The UN's children's agency, UNICEF, says the global number of refugee and migrant children moving alone has hit a record high.
"There's no end of misery, ruthless smugglers, rampant sexual and physical abuse and forms of slavery and detention that we've not seen in many years. Our sense is this cannot go unchecked in this day and age, particularly in industrialised countries and amongst the wealthiest countries in the world," says UNICEF's coordinator for the refugee and migrant crisis, Afshan Khan.
UNICEF is calling on the countries where children have sought refuge to provide better services.
It says many languish in overcrowded shelters, end up in makeshift camps or are exposed to the dangers of life on the streets.
In Uganda, 2,000 refugees are arriving from war-torn South Sudan each day and almost 90 per cent are women and children.
At Imvepi camp in the north of the country, World Vision Australia is providing much needed aid on the ground.

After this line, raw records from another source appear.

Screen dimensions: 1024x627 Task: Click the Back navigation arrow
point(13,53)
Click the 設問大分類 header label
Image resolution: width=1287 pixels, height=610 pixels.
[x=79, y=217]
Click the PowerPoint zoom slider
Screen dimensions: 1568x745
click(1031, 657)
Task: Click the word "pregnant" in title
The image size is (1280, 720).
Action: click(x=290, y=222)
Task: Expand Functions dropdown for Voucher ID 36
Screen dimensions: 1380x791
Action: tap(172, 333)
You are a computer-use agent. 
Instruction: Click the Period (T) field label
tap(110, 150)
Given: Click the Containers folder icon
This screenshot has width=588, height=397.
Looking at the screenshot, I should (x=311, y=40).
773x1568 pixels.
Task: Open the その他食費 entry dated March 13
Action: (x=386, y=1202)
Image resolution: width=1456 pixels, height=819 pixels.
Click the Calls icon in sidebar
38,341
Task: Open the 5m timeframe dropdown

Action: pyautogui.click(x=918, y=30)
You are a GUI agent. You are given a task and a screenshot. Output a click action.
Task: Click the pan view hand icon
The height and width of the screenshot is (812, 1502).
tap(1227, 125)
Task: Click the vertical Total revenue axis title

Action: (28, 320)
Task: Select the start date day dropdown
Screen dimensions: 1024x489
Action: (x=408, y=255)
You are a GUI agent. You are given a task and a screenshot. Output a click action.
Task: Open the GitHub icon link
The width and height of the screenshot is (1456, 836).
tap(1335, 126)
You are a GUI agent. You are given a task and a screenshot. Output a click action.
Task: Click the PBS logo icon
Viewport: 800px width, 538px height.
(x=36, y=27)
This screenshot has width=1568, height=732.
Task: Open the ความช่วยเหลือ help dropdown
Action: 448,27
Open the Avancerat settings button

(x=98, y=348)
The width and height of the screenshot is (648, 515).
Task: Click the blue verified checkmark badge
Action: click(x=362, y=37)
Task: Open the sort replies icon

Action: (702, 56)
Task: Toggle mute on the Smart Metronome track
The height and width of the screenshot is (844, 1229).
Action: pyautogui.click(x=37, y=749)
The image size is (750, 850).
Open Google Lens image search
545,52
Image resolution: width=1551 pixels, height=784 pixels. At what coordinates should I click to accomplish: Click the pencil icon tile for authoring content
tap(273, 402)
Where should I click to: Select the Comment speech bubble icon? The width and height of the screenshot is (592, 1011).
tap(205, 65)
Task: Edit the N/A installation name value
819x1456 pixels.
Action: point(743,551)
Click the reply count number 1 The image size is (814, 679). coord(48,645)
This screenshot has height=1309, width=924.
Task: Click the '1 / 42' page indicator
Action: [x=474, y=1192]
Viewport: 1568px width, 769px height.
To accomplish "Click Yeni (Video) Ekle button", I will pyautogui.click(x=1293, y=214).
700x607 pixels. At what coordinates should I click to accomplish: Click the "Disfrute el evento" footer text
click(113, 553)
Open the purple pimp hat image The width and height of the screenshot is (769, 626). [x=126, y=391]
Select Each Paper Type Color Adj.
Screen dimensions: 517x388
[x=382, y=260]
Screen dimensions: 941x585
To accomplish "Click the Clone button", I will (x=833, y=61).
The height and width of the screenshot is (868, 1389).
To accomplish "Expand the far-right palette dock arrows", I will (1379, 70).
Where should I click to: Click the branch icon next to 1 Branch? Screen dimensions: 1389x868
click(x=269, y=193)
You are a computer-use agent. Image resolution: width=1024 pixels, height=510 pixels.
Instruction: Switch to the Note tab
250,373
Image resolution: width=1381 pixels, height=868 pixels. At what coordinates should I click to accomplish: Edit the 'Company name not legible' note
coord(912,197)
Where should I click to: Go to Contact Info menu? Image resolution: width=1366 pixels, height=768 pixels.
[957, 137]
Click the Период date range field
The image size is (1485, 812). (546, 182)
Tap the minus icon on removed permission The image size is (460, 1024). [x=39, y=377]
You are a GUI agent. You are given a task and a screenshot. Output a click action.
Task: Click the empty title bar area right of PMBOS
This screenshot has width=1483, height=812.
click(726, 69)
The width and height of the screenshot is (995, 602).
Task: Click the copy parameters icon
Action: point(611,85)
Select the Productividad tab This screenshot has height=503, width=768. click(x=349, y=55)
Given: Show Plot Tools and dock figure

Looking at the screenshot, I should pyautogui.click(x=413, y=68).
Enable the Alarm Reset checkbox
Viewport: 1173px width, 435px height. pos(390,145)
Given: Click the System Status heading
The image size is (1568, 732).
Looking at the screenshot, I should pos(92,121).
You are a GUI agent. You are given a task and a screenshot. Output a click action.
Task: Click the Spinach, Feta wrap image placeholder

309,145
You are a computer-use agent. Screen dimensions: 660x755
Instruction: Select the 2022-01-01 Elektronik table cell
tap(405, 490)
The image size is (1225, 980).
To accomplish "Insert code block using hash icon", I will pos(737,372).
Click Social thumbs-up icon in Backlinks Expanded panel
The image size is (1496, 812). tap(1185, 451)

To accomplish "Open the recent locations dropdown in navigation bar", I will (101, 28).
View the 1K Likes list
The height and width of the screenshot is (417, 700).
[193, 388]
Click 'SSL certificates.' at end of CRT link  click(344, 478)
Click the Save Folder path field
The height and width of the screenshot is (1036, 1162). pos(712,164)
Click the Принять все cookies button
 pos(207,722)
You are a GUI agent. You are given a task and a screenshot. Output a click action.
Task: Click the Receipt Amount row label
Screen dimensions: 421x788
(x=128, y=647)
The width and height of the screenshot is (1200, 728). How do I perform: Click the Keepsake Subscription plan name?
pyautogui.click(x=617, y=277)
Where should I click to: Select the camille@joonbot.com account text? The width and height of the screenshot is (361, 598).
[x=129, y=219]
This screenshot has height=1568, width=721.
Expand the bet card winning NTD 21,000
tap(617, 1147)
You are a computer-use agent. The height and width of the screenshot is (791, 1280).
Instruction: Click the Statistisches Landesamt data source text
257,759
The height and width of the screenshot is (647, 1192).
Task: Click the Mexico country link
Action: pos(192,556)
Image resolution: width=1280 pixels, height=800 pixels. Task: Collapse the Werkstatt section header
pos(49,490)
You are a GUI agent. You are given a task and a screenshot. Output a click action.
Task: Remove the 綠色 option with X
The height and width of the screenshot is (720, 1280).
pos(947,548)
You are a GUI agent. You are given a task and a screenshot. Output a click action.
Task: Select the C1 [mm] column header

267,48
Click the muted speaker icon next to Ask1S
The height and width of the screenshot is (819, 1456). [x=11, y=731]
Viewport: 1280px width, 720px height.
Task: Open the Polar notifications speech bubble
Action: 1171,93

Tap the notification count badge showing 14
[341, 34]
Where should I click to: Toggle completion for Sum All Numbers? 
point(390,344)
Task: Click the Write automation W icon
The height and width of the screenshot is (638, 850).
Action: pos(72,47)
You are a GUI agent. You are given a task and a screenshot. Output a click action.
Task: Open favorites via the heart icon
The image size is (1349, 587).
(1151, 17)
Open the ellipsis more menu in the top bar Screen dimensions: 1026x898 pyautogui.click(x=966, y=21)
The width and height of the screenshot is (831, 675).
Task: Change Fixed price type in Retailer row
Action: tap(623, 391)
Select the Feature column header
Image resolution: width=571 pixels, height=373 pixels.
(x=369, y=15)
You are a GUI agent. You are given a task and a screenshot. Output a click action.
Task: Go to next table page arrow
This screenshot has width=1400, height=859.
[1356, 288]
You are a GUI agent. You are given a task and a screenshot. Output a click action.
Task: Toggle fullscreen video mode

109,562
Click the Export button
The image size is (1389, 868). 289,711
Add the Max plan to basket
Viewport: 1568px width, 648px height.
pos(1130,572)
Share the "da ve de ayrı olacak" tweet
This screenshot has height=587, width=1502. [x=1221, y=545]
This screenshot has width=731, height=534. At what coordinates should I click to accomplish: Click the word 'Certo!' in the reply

World Vision's chief executive Tim Costello says more than 9,000 children have arrived in the camp without their parents.
"What really upset me was going to the child-friendly spaces of World Vision and hearing that we have now registered 9,000 unaccompanied and separated children. Children who don't know if their parents are alive or dead who are just told to follow the crowd coming from South Sudan here. These are the sights of raw suffering I'm seeing."
Mr Costello says almost two million people have had to flee the violence in South Sudan.
"Nearly two million people out of a population of 12 million in South Sudan have fled because of communal violence. One million are here just in Uganda. And that communal violence, sometimes called ethnic or tribal violence, is raping, looting, burning of houses. I spoke to a young women today in tears; she'd just heard how her parents had been killed and all her siblings, so totally alone. This simply breaks you open when you hear these stories."
UNICEF's report has found more than half of the unaccompanied children had sought asylum in Europe.